AIM:
Reproduce, character for character, the lines of the material below starting at the line containing "Image resolution: width=957" and ending at the line containing "Action: coord(319,393)", both included, and nothing else.

[Entries for locating words and elements]
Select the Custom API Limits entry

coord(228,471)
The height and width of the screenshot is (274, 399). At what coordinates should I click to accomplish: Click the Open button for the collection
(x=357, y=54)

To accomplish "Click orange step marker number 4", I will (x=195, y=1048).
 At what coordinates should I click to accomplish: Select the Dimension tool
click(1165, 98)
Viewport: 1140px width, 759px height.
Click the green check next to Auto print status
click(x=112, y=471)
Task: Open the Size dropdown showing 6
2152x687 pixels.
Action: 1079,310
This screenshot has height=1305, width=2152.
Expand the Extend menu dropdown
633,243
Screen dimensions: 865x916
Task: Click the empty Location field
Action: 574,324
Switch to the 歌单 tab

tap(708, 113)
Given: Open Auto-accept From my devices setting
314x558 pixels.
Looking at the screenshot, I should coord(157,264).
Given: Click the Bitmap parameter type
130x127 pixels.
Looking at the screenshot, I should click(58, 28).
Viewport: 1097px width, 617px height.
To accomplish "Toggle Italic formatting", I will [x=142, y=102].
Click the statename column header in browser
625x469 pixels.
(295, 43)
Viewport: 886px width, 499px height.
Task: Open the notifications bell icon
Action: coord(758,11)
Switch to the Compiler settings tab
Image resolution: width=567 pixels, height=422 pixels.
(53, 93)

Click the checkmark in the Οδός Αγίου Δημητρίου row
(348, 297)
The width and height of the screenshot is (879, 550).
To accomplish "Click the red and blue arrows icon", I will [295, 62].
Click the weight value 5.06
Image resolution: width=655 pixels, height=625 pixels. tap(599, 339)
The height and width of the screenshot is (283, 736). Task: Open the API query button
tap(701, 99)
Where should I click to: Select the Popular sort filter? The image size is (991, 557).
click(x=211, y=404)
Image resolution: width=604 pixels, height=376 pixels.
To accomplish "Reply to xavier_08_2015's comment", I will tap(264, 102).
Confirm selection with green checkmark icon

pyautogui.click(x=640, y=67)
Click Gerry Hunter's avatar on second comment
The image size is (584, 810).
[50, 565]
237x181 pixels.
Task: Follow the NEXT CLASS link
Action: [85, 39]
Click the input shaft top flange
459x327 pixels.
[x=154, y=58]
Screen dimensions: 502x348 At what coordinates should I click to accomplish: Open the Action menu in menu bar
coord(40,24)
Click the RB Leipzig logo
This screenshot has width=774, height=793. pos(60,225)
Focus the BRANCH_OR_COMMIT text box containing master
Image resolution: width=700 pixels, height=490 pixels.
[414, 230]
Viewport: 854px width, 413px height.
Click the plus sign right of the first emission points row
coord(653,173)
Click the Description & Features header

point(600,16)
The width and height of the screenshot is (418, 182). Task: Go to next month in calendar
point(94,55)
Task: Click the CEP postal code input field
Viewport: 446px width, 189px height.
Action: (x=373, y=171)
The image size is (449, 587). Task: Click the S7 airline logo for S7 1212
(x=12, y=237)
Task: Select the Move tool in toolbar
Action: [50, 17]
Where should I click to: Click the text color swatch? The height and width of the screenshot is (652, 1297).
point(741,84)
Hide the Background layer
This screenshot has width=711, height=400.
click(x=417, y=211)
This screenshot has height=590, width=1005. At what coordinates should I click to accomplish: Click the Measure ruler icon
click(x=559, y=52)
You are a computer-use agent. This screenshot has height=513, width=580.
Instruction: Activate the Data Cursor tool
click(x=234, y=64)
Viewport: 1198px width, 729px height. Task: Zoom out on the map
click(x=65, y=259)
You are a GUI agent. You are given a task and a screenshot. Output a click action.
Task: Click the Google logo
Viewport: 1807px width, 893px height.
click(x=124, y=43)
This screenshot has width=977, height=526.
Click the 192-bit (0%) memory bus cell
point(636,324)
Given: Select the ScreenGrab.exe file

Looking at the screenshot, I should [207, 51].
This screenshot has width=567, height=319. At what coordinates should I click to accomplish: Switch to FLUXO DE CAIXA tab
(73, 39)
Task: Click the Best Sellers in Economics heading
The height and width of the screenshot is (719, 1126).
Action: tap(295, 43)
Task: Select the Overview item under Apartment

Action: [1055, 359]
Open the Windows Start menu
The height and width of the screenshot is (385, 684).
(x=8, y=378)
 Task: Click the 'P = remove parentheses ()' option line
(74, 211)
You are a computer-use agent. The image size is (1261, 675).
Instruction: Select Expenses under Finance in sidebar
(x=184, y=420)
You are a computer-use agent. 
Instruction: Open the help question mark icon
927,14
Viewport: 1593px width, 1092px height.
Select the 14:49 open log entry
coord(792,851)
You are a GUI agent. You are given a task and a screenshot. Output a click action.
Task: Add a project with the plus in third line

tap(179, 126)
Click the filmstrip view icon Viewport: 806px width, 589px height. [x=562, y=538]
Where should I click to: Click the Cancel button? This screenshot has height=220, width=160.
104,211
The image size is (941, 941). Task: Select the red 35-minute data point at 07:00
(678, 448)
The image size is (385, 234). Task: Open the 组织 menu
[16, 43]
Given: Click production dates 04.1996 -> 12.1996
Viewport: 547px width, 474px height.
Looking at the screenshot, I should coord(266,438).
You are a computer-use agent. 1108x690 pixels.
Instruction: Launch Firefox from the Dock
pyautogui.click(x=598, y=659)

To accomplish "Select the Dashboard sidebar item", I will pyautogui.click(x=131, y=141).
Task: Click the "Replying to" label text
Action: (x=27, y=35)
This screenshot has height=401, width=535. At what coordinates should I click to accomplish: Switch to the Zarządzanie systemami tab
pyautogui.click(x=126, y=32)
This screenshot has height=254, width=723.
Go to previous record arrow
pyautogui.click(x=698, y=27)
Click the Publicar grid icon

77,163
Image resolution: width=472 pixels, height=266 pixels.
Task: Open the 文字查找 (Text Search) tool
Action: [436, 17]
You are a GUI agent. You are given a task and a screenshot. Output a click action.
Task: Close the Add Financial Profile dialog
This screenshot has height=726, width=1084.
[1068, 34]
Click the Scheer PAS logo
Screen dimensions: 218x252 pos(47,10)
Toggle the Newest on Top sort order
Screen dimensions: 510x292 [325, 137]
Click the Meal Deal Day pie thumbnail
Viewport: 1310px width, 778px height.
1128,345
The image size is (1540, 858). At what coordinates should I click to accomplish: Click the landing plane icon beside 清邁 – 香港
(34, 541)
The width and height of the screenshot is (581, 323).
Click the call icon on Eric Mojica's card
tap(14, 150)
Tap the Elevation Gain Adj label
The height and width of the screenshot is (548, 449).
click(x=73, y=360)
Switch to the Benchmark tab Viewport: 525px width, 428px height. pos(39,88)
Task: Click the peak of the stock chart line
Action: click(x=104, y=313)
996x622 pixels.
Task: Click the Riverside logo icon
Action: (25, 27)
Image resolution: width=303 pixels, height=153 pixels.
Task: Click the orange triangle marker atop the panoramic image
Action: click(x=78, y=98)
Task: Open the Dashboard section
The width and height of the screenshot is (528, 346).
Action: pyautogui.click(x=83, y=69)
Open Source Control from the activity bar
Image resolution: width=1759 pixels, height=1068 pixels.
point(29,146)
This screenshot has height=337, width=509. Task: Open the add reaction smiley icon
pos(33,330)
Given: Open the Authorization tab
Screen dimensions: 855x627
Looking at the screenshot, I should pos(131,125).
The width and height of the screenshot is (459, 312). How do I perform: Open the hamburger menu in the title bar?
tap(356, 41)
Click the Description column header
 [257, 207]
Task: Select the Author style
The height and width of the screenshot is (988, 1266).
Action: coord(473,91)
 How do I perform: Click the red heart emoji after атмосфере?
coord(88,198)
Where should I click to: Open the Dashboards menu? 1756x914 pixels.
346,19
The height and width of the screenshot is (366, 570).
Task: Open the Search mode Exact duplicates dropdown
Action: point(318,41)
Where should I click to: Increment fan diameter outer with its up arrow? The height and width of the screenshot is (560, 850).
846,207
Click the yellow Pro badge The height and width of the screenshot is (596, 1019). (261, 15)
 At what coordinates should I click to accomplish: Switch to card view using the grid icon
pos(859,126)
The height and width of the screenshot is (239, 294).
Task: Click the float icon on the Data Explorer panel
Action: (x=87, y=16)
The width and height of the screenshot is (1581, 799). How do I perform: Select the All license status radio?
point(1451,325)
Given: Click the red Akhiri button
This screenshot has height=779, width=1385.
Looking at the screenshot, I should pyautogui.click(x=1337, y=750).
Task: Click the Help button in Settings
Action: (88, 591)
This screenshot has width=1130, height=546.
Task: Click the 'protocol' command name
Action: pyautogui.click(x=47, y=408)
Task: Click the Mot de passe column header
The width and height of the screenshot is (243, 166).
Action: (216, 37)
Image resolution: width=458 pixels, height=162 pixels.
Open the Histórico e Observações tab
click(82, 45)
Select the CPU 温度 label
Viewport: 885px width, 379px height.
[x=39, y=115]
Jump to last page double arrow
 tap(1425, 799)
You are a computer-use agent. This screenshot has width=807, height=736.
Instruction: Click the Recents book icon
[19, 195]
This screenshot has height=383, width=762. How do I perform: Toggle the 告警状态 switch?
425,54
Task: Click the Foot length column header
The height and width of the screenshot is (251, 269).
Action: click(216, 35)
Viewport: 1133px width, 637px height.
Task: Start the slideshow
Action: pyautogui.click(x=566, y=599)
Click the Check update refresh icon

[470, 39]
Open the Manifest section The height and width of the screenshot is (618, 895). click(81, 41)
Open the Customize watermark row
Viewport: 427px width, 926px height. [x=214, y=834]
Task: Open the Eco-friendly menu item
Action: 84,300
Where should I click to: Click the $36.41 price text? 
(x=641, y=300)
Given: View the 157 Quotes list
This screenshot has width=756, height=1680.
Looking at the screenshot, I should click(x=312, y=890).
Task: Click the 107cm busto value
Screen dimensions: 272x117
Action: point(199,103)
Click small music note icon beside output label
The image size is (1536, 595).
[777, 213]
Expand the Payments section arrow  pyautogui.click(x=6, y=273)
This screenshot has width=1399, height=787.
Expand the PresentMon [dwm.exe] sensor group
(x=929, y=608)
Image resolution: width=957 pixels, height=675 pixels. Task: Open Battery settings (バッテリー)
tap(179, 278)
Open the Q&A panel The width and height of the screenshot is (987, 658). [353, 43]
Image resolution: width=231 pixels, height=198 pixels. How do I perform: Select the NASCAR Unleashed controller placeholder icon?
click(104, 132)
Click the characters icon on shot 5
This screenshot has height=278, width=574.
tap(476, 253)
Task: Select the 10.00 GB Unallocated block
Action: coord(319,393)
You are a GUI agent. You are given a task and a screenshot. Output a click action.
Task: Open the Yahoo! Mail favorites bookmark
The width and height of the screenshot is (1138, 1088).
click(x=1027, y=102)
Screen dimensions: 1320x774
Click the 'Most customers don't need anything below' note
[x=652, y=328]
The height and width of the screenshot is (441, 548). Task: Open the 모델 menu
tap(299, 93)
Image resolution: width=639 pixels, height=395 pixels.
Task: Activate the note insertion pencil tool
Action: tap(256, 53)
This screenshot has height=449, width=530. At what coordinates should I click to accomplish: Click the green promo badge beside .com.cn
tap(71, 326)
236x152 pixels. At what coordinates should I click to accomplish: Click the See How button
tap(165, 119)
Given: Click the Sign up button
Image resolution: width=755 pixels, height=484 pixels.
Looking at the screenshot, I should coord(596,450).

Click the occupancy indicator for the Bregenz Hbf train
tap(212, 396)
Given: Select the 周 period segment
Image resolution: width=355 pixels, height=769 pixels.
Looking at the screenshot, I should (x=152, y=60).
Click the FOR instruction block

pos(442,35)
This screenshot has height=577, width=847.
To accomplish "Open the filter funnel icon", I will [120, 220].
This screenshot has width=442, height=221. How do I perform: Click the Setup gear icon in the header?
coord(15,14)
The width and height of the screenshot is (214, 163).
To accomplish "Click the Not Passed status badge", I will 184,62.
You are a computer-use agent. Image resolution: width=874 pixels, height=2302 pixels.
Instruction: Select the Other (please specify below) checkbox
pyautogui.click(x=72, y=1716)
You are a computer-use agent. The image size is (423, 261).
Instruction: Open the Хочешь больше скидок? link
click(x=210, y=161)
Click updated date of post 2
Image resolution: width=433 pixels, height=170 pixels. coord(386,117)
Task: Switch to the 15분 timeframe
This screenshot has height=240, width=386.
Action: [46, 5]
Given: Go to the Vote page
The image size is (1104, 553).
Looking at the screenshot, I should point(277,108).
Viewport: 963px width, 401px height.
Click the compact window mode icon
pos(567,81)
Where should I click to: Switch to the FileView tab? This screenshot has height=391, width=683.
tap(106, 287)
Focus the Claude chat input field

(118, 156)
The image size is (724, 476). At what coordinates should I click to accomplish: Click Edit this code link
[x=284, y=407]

RESULT OF THE EXERCISE:
Image resolution: width=957 pixels, height=675 pixels. Task: Open Battery settings (バッテリー)
tap(179, 278)
Open the Q&A panel The width and height of the screenshot is (987, 658). [353, 43]
Image resolution: width=231 pixels, height=198 pixels. How do I perform: Select the NASCAR Unleashed controller placeholder icon?
click(104, 132)
Click the characters icon on shot 5
This screenshot has height=278, width=574.
tap(476, 253)
Task: Select the 10.00 GB Unallocated block
Action: coord(319,393)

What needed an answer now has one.